▶ Prompt: Can you write out the material again, beginning at the line that has "The image size" and continuing to its end, with "icon" replaced by "button" and nothing else changed? Leave the pictures out.

── Given data

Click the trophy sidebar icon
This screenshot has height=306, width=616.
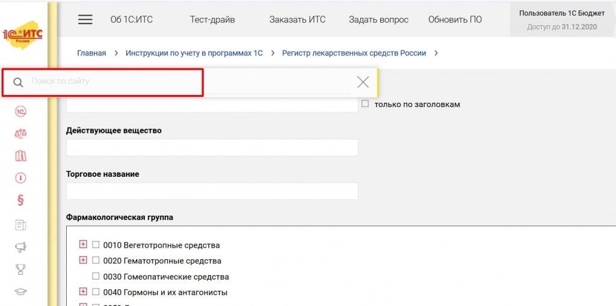20,269
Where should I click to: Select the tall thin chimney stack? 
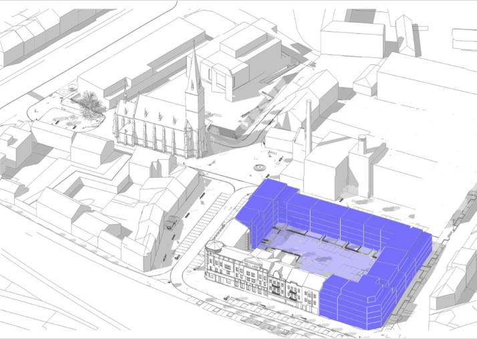pyautogui.click(x=309, y=124)
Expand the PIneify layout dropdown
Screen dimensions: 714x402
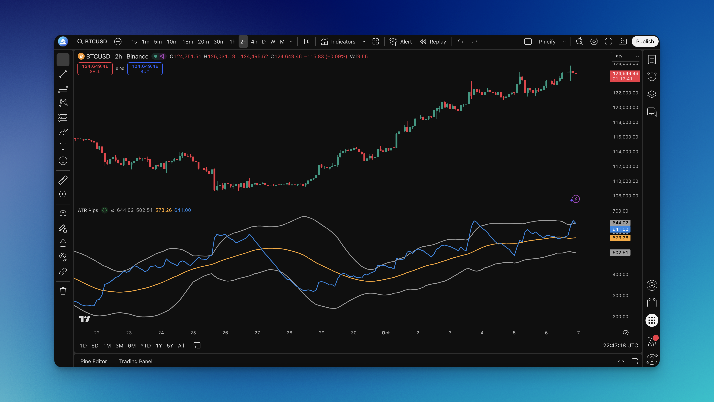coord(564,42)
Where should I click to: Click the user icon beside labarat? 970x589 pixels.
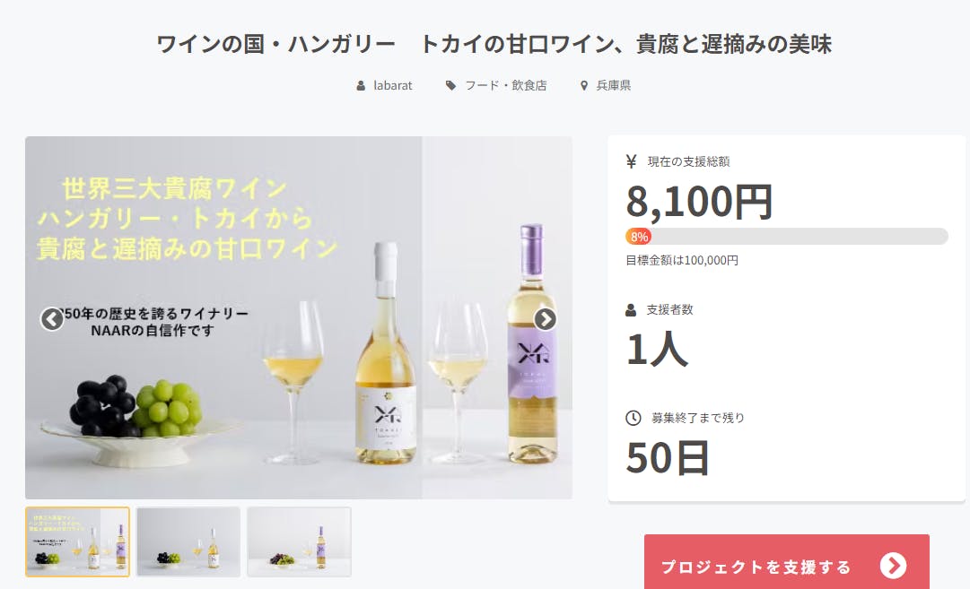(361, 86)
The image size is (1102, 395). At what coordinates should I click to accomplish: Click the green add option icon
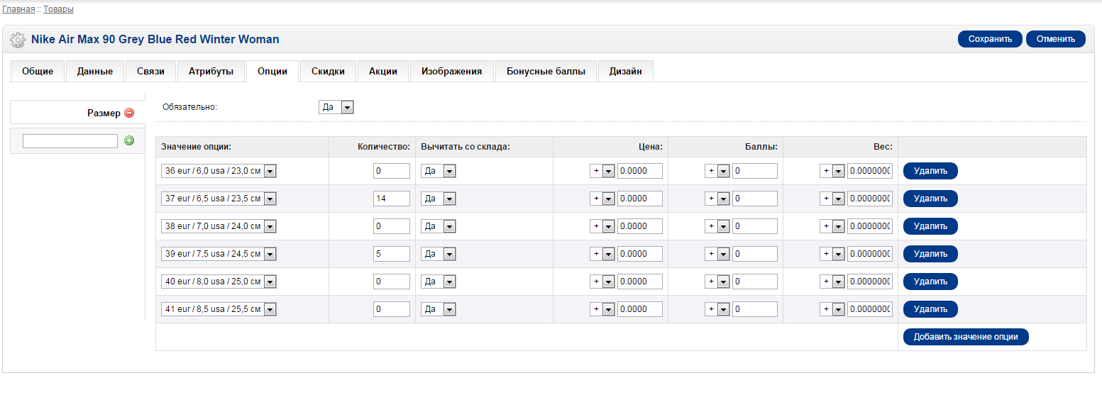click(129, 140)
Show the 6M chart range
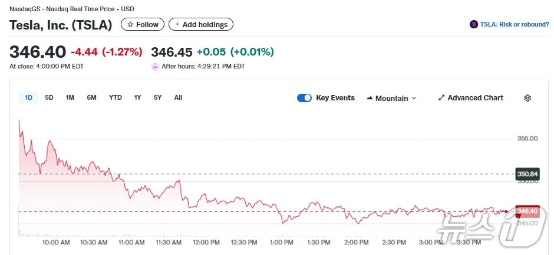 click(91, 97)
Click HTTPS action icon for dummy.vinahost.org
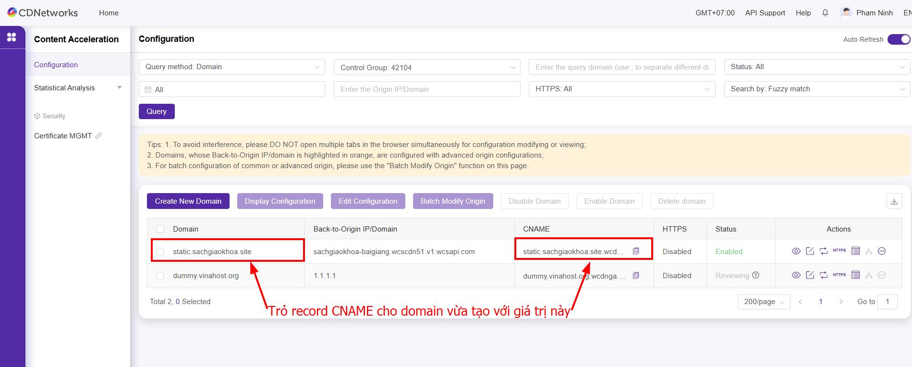Image resolution: width=912 pixels, height=367 pixels. click(839, 275)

────

▶ Exercise result:
The image size is (1102, 395). At what coordinates should I click to accomplish: Click the green add option button
click(129, 140)
Show the 6M chart range
 click(91, 97)
Click HTTPS action button for dummy.vinahost.org
Image resolution: width=912 pixels, height=367 pixels. click(839, 275)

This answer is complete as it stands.